> _Stated problem_:
Could you turn the rows below into a JSON list of strings, with one string for each line and blank lines left out?

Dataset items
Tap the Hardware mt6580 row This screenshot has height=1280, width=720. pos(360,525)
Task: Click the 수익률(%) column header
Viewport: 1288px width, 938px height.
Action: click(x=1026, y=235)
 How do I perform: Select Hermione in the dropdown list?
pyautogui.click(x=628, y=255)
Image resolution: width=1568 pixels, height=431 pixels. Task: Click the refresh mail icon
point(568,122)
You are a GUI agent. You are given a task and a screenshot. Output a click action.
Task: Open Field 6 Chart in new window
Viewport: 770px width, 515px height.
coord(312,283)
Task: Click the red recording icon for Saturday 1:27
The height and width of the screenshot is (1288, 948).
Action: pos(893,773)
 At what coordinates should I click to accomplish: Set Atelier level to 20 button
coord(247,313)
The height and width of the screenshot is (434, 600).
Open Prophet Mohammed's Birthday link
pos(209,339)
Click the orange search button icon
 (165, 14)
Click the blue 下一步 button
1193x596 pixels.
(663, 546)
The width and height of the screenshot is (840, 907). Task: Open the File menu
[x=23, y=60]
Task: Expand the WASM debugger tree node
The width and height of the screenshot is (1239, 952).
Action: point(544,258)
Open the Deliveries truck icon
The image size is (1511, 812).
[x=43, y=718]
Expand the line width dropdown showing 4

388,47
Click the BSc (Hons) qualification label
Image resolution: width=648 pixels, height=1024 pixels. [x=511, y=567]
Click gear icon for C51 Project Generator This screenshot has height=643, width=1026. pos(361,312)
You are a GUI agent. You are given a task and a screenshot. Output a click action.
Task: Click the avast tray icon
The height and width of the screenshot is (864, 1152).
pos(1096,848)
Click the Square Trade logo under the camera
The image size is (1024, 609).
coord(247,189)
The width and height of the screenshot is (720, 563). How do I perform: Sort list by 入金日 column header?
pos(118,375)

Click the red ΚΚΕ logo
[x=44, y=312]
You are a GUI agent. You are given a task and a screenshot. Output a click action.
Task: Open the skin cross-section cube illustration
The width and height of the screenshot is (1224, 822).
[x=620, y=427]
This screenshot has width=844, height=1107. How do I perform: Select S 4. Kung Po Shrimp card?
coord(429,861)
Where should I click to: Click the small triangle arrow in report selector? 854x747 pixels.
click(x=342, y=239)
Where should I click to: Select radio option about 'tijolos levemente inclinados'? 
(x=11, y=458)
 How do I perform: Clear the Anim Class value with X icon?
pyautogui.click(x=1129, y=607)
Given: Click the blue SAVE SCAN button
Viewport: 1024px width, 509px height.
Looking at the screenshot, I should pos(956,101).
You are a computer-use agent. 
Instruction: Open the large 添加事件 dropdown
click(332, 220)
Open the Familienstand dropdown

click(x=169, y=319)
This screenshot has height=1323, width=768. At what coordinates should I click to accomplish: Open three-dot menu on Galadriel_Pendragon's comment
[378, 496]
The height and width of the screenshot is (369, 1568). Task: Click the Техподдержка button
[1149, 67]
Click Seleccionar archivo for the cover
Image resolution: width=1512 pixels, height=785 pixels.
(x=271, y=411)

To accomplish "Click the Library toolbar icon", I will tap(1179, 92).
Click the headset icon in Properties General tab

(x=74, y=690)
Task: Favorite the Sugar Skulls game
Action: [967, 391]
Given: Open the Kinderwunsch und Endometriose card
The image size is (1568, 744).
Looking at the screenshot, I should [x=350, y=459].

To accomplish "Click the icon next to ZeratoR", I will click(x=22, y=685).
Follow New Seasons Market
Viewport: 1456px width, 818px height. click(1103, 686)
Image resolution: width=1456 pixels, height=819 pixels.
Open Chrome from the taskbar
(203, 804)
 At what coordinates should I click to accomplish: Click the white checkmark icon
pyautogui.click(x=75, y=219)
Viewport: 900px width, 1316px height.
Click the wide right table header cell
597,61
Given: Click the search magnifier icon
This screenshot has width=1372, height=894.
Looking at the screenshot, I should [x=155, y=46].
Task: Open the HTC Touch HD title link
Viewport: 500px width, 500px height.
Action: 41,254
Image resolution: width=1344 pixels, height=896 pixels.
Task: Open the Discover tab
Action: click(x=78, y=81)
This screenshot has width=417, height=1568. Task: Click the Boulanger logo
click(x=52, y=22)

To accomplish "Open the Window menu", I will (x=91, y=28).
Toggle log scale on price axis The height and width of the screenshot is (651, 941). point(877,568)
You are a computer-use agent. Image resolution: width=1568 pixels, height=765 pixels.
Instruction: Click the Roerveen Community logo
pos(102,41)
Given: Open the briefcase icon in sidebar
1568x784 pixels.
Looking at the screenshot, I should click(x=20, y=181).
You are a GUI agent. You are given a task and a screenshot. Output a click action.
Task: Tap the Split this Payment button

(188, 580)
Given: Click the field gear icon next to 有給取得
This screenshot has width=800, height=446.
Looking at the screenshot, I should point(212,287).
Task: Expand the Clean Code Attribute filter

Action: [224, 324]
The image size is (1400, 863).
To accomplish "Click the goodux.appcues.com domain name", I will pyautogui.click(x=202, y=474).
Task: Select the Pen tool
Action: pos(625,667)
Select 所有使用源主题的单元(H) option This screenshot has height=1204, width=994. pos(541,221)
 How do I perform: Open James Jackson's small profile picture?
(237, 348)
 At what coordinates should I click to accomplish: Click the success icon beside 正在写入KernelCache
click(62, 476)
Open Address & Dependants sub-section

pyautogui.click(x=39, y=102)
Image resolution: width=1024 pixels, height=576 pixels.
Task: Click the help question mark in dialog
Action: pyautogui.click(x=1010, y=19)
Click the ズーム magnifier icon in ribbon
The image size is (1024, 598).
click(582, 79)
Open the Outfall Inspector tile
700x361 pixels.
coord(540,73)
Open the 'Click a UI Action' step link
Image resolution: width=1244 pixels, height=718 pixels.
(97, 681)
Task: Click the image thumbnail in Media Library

> _Reply to the exercise_:
[
  "Tap the Hardware mt6580 row This screenshot has height=1280, width=720. pos(360,525)",
  "Task: Click the 수익률(%) column header",
  "Viewport: 1288px width, 938px height.",
  "Action: click(x=1026, y=235)",
  " How do I perform: Select Hermione in the dropdown list?",
  "pyautogui.click(x=628, y=255)",
  "Image resolution: width=1568 pixels, height=431 pixels. Task: Click the refresh mail icon",
  "point(568,122)",
  "You are a GUI agent. You are given a task and a screenshot. Output a click action.",
  "Task: Open Field 6 Chart in new window",
  "Viewport: 770px width, 515px height.",
  "coord(312,283)",
  "Task: Click the red recording icon for Saturday 1:27",
  "The height and width of the screenshot is (1288, 948).",
  "Action: pos(893,773)",
  " At what coordinates should I click to accomplish: Set Atelier level to 20 button",
  "coord(247,313)",
  "The height and width of the screenshot is (434, 600).",
  "Open Prophet Mohammed's Birthday link",
  "pos(209,339)",
  "Click the orange search button icon",
  " (165, 14)",
  "Click the blue 下一步 button",
  "1193x596 pixels.",
  "(663, 546)",
  "The width and height of the screenshot is (840, 907). Task: Open the File menu",
  "[x=23, y=60]",
  "Task: Expand the WASM debugger tree node",
  "The width and height of the screenshot is (1239, 952).",
  "Action: point(544,258)",
  "Open the Deliveries truck icon",
  "The image size is (1511, 812).",
  "[x=43, y=718]",
  "Expand the line width dropdown showing 4",
  "388,47",
  "Click the BSc (Hons) qualification label",
  "Image resolution: width=648 pixels, height=1024 pixels. [x=511, y=567]",
  "Click gear icon for C51 Project Generator This screenshot has height=643, width=1026. pos(361,312)",
  "You are a GUI agent. You are given a task and a screenshot. Output a click action.",
  "Task: Click the avast tray icon",
  "The height and width of the screenshot is (864, 1152).",
  "pos(1096,848)",
  "Click the Square Trade logo under the camera",
  "The image size is (1024, 609).",
  "coord(247,189)",
  "The width and height of the screenshot is (720, 563). How do I perform: Sort list by 入金日 column header?",
  "pos(118,375)",
  "Click the red ΚΚΕ logo",
  "[x=44, y=312]",
  "You are a GUI agent. You are given a task and a screenshot. Output a click action.",
  "Task: Open the skin cross-section cube illustration",
  "The width and height of the screenshot is (1224, 822).",
  "[x=620, y=427]",
  "This screenshot has width=844, height=1107. How do I perform: Select S 4. Kung Po Shrimp card?",
  "coord(429,861)",
  "Where should I click to: Click the small triangle arrow in report selector? 854x747 pixels.",
  "click(x=342, y=239)",
  "Where should I click to: Select radio option about 'tijolos levemente inclinados'? ",
  "(x=11, y=458)",
  " How do I perform: Clear the Anim Class value with X icon?",
  "pyautogui.click(x=1129, y=607)",
  "Given: Click the blue SAVE SCAN button",
  "Viewport: 1024px width, 509px height.",
  "Looking at the screenshot, I should pos(956,101).",
  "You are a computer-use agent. ",
  "Instruction: Open the large 添加事件 dropdown",
  "click(332, 220)",
  "Open the Familienstand dropdown",
  "click(x=169, y=319)",
  "This screenshot has height=1323, width=768. At what coordinates should I click to accomplish: Open three-dot menu on Galadriel_Pendragon's comment",
  "[378, 496]",
  "The height and width of the screenshot is (369, 1568). Task: Click the Техподдержка button",
  "[1149, 67]",
  "Click Seleccionar archivo for the cover",
  "Image resolution: width=1512 pixels, height=785 pixels.",
  "(x=271, y=411)",
  "To accomplish \"Click the Library toolbar icon\", I will tap(1179, 92).",
  "Click the headset icon in Properties General tab",
  "(x=74, y=690)",
  "Task: Favorite the Sugar Skulls game",
  "Action: [967, 391]",
  "Given: Open the Kinderwunsch und Endometriose card",
  "The image size is (1568, 744).",
  "Looking at the screenshot, I should [x=350, y=459].",
  "To accomplish \"Click the icon next to ZeratoR\", I will click(x=22, y=685).",
  "Follow New Seasons Market",
  "Viewport: 1456px width, 818px height. click(1103, 686)",
  "Image resolution: width=1456 pixels, height=819 pixels.",
  "Open Chrome from the taskbar",
  "(203, 804)",
  " At what coordinates should I click to accomplish: Click the white checkmark icon",
  "pyautogui.click(x=75, y=219)",
  "Viewport: 900px width, 1316px height.",
  "Click the wide right table header cell",
  "597,61",
  "Given: Click the search magnifier icon",
  "This screenshot has width=1372, height=894.",
  "Looking at the screenshot, I should [x=155, y=46].",
  "Task: Open the HTC Touch HD title link",
  "Viewport: 500px width, 500px height.",
  "Action: 41,254",
  "Image resolution: width=1344 pixels, height=896 pixels.",
  "Task: Open the Discover tab",
  "Action: click(x=78, y=81)",
  "This screenshot has width=417, height=1568. Task: Click the Boulanger logo",
  "click(x=52, y=22)",
  "To accomplish \"Open the Window menu\", I will (x=91, y=28).",
  "Toggle log scale on price axis The height and width of the screenshot is (651, 941). point(877,568)",
  "You are a computer-use agent. Image resolution: width=1568 pixels, height=765 pixels.",
  "Instruction: Click the Roerveen Community logo",
  "pos(102,41)",
  "Given: Open the briefcase icon in sidebar",
  "1568x784 pixels.",
  "Looking at the screenshot, I should click(x=20, y=181).",
  "You are a GUI agent. You are given a task and a screenshot. Output a click action.",
  "Task: Tap the Split this Payment button",
  "(188, 580)",
  "Given: Click the field gear icon next to 有給取得",
  "This screenshot has width=800, height=446.",
  "Looking at the screenshot, I should point(212,287).",
  "Task: Expand the Clean Code Attribute filter",
  "Action: [224, 324]",
  "The image size is (1400, 863).",
  "To accomplish \"Click the goodux.appcues.com domain name\", I will pyautogui.click(x=202, y=474).",
  "Task: Select the Pen tool",
  "Action: pos(625,667)",
  "Select 所有使用源主题的单元(H) option This screenshot has height=1204, width=994. pos(541,221)",
  " How do I perform: Open James Jackson's small profile picture?",
  "(237, 348)",
  " At what coordinates should I click to accomplish: Click the success icon beside 正在写入KernelCache",
  "click(62, 476)",
  "Open Address & Dependants sub-section",
  "pyautogui.click(x=39, y=102)",
  "Image resolution: width=1024 pixels, height=576 pixels.",
  "Task: Click the help question mark in dialog",
  "Action: pyautogui.click(x=1010, y=19)",
  "Click the ズーム magnifier icon in ribbon",
  "The image size is (1024, 598).",
  "click(582, 79)",
  "Open the Outfall Inspector tile",
  "700x361 pixels.",
  "coord(540,73)",
  "Open the 'Click a UI Action' step link",
  "Image resolution: width=1244 pixels, height=718 pixels.",
  "(97, 681)",
  "Task: Click the image thumbnail in Media Library"
]